To the extent that they are Muslims and they are driven by mostly chaotic evil.
But if you're going to split those hairs for rhetorical purposes, here it goes:
Islam is not a threat because the vast majority of Muslims are peaceful and do not participate in violent jihad.
Jihadism is not a threat because most Jihadists are not actively engaged in warfare against the West and those that are have limited resources with which to act.
And Daesh is not a threat, despite its proliferation, because it lacks the capacity to project anything outside its own borders other than propaganda.
Nor even a UNIQUE threat. Strictly speaking, the Daesh isn't even a threat to the U.S. and Europe; they're a threat to Syria, to Iraq, to Turkey and Iran
The are a threat right up to the place where people take up arms and stop them.

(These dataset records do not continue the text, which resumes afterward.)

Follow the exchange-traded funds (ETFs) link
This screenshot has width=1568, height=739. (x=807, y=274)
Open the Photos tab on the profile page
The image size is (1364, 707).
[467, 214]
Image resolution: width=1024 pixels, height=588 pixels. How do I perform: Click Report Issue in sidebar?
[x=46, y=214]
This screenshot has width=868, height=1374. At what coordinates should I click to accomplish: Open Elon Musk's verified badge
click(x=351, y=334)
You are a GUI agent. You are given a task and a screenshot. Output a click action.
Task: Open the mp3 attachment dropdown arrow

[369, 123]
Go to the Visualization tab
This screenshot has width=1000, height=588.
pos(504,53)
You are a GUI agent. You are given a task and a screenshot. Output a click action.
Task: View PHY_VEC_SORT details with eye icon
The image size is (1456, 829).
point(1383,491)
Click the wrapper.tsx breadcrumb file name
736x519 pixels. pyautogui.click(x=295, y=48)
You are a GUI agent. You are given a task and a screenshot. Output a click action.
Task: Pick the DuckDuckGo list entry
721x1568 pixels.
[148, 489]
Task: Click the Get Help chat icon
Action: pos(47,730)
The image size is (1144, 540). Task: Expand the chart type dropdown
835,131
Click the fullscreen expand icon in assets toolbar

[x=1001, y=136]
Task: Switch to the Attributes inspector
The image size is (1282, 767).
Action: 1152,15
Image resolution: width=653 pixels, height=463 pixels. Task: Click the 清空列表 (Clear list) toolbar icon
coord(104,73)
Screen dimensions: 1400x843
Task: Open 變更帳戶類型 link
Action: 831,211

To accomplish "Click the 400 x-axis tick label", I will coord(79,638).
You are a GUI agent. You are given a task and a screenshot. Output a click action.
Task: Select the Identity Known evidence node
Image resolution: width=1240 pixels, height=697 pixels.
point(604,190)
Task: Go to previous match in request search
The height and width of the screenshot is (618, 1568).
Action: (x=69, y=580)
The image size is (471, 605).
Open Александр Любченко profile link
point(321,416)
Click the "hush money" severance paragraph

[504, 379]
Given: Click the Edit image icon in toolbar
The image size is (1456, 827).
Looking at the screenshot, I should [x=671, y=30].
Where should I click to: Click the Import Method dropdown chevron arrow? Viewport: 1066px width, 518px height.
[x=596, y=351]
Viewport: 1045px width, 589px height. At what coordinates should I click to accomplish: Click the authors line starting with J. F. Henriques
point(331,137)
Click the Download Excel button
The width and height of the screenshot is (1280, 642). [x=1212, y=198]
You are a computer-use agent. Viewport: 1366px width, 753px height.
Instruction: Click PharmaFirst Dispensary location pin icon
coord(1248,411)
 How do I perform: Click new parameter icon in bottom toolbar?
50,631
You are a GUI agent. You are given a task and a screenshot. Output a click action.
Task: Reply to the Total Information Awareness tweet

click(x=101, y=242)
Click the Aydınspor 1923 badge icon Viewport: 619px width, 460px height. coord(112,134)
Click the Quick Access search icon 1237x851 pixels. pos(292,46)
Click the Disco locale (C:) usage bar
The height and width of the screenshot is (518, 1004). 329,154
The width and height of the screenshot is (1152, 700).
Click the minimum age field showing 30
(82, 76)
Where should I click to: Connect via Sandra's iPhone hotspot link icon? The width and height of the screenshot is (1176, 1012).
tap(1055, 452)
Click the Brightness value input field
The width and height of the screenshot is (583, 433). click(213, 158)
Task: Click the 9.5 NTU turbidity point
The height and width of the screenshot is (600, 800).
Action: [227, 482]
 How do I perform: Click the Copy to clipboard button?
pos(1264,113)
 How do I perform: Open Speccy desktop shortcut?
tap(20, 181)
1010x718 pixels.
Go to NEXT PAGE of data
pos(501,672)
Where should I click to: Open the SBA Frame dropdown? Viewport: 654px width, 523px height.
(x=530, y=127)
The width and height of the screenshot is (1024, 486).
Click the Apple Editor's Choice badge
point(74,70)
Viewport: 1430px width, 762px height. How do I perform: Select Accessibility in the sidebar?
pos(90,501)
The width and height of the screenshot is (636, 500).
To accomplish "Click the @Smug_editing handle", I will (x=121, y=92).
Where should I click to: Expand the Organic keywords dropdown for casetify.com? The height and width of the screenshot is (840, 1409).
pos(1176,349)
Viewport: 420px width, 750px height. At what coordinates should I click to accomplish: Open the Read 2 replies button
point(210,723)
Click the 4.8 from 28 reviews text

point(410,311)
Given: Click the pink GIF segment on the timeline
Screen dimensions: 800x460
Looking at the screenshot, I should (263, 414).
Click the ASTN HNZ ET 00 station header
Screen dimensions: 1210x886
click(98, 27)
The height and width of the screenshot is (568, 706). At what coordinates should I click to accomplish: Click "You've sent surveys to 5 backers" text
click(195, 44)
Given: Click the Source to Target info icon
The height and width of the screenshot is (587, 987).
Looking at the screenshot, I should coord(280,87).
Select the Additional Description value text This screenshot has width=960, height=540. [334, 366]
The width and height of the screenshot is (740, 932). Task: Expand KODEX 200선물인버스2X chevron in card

Which has already happened, hence the end of the threat. The problem is a lot of the people who were SUPPOSED to take up arms (e.g. the Iraqi Army) didn't bother to and Daesh moved in virtually unopposed.
Plus a few mass killings outside that boundary, if you consider that sort of thing threatening.
I consider it criminal and preventable. Hardly "threatening" from a national security standpoint.
I think Barbos had it right. As far as the Daesh and Al Qaida, Islam isn't a threat, it's a giant pain in the ass.